**Questions to answer:**
1 > Answer these questions from the commentary on Solomon's gifts.
(a) How many talents of gold did she present to Solomon?
(b) Besides gold, what did the Ophir fleet bring?
(c) According to the footnote, where was the true balsam later cultivated in gardens?
2 > Translate this sentence from the commentary on Solomon's gifts into Spanish: "The allusion to these costly presents leads the historian to introduce the remark here, that the Ophir fleet also brought, in addition to gold, a large quantity of Algummim wood (see at 1Ki 9:28) and precious stones."

**Provided text:**
++++++++

She thereupon presented to Solomon a hundred and twenty talents of gold (more than three million thalers nearly half a million sterling - Tr.]), and a very large quantity of spices and precious stones. The בּשׂמים probably included the genuine balsam of Arabia, even if בּשׂם was not the specific name of the genuine balsam. “There never more came so much of such spices of Jerusalem.” Instead of לרב עוד...בּא לא we find in the Chronicles, 1Ki 10:9, simply היה לא, “there was nothing like this balsam,” which conveys the same meaning though expressed more indefinitely, since ההוּא ecni כּבּשׂם points back to the preceding words, “balsam (spices) in great quantity.”[1].

Verses 11-12


The allusion to these costly presents leads the historian to introduce the remark here, that the Ophir fleet also brought, in addition to gold, a large quantity of Algummim wood (see at 1Ki 9:28) and precious stones. Of this wood Solomon had מסעד or מסלּות made for the temple and palace. מסעד, from סעד, signifies a support, and מסלּה may be a later form for סלּם, a flight of steps or a staircase, so that we should have to think of steps with bannisters. This explanation is at any rate a safer one than that of “divans” (Thenius), which would have been quite out of place in the temple, or “narrow pannelled stripes on the floor” (Bertheau), which cannot in the smallest degree be deduced from מסעד, or “support = moveables, viz., tables, benches, footstools, boxes, and drawers” (Böttcher), which neither harmonizes with the temple, where there was no such furniture, nor with the מסלּות of the Chronicles. “And guitars and harps for the singers,” probably for the temple singers. כּנּור and נבל are string instruments; the former resembling our guitar

  1. It was this which gave rise to the legend in Josephus (Ant. viii. 6, 6), that it was through this queen that the root of the true balsam (Opobalsamum), which was afterwards cultivated in gardens at Jericho and Engedi, was first of all brought to Palestine (cf. Movers, Phönizier, ii. 3, p. 226ff.

++++++++

(Recorded data)

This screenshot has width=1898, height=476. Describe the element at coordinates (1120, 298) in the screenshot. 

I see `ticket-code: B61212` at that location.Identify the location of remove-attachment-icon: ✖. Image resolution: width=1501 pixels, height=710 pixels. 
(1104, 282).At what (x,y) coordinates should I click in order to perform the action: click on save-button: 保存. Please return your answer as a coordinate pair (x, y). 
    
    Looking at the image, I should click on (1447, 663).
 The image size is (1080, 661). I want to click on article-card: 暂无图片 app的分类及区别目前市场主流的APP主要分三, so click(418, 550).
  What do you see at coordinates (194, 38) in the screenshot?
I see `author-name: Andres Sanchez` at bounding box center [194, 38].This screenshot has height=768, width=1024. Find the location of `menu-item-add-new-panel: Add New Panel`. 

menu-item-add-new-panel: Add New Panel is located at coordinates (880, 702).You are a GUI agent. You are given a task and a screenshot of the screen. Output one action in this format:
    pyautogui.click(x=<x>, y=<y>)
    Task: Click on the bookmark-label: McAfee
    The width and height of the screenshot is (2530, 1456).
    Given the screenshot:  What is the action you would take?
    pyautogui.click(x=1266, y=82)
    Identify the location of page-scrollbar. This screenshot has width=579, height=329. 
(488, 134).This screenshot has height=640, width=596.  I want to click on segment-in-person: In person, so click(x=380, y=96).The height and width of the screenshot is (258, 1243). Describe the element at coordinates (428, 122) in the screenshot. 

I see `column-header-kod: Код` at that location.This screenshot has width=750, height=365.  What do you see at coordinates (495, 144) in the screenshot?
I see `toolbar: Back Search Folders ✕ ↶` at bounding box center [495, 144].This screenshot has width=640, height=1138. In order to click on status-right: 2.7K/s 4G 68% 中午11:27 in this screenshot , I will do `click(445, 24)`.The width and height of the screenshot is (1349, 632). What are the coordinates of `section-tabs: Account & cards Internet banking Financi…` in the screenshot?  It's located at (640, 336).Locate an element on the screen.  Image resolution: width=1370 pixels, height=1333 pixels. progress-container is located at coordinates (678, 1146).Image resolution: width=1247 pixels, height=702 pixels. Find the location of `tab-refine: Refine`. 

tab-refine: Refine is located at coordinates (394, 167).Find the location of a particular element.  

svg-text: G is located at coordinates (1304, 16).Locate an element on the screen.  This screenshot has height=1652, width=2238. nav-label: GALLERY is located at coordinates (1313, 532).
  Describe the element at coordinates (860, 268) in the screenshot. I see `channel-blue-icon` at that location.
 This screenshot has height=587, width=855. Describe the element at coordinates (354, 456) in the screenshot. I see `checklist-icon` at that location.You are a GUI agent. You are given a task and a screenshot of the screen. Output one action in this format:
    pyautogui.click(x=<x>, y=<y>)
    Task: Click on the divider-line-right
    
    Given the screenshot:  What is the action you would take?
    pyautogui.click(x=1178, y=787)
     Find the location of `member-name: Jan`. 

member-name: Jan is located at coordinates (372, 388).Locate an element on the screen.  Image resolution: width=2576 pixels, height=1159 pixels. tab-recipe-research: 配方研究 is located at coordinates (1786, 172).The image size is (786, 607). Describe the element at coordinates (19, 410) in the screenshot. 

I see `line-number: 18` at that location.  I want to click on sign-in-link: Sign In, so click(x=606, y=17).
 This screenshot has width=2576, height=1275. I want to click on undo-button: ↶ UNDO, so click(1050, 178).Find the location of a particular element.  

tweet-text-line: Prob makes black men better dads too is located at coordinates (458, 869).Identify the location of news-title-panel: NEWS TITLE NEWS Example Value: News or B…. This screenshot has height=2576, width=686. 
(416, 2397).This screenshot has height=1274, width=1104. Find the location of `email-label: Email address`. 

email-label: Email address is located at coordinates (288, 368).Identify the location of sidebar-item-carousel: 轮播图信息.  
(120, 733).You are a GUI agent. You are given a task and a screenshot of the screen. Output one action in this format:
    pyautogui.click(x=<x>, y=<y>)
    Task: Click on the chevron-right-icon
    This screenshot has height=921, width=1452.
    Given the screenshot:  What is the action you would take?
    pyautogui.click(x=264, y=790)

++++++++

**Solutions to each task:**
1 >
(a) A hundred and twenty talents.
(b) A large quantity of Algummim wood and precious stones.
(c) At Jericho and Engedi.

2 > La alusión a estos costosos regalos lleva al historiador a introducir aquí la observación de que la flota de Ofir también trajo, además de oro, una gran cantidad de madera de algummim (véase 1Ki 9:28) y piedras preciosas.